Equity demands that health care be available to as many as possible. Therefore doctors’ salaries should be limited to that of the average American worker, with the associated cost savings used to reach out to our brothers and sisters of color.
Like a McDonalds worker
$16/hr
Sounds about right comrade
Now to be $20 in California. Surely many low-priced restaurants will close.
Equity demands that healthcare, like all things, be used to recompense the favored for grievances they might have.
Professor J. articulates the threat posed by “DEI” and “equity” ideology very clearly and succinctly.
He and his team are doing amazing work. Thank you.
This on top of a medical industry and regulation which is intellectually corrupt and has not been “science” based for decades.
Actually, it is the science base that is corrupt. The Peer review system in medicine is broken. A good example is the issue of cholesterol. Cholesterol is a major building block in our systems. Yet it is blamed for various CV diseases. It does nothing, I repeat nothing. Prior to the 90s, a tract of disease manifestation was formulating regarding inflammation being the reason for CV disease. Then big pharma developed stating, and that changed everything. The American public was infused with the thought of this horrible cholesterol causing problems, so much so that you can not tell them different. Taking statins does might lower your cholesterol, but does not lower your chance of a MI. Now, there is a gradual shift back to inflammation causing the problem. About 40 years wasted on cholesterol, which is actually of benefit.
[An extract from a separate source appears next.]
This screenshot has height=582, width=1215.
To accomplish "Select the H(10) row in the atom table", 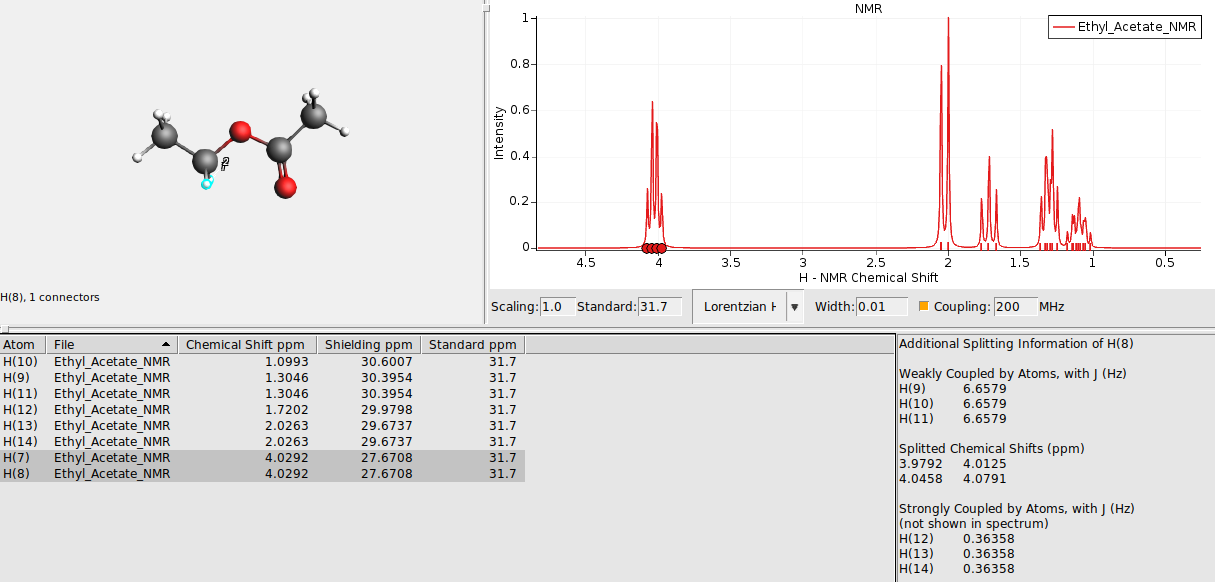I will pyautogui.click(x=100, y=361).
Any male who bought into the low/no fat diet in the 80s /90s was basically castrating himself.
Fortunately bacon to men is like a 1989 SI swimsuit issue.
And my doctor is saying I “really should be taking a statin”. I agree with you it makes no sense, and I understood why when I was a freshman in engineering school and, for some random reasons, attended a lecture on cholesterol. (Mainly, I wanted an excuse to go into a building that was often locked and that I hadn’t been in before, and the lecture was in there.) Where, in the mid 70’s, I learned that cholesterol is a part of a feedback system. I was relatively good as college freshmen go and I don’t expect the same systems understanding of the general public. But when the whole medical profession went off the rails 20 years later as you said, it set me up with a level of skepticism that served me well during the Covid / Covid-vax episode we’ve just been through.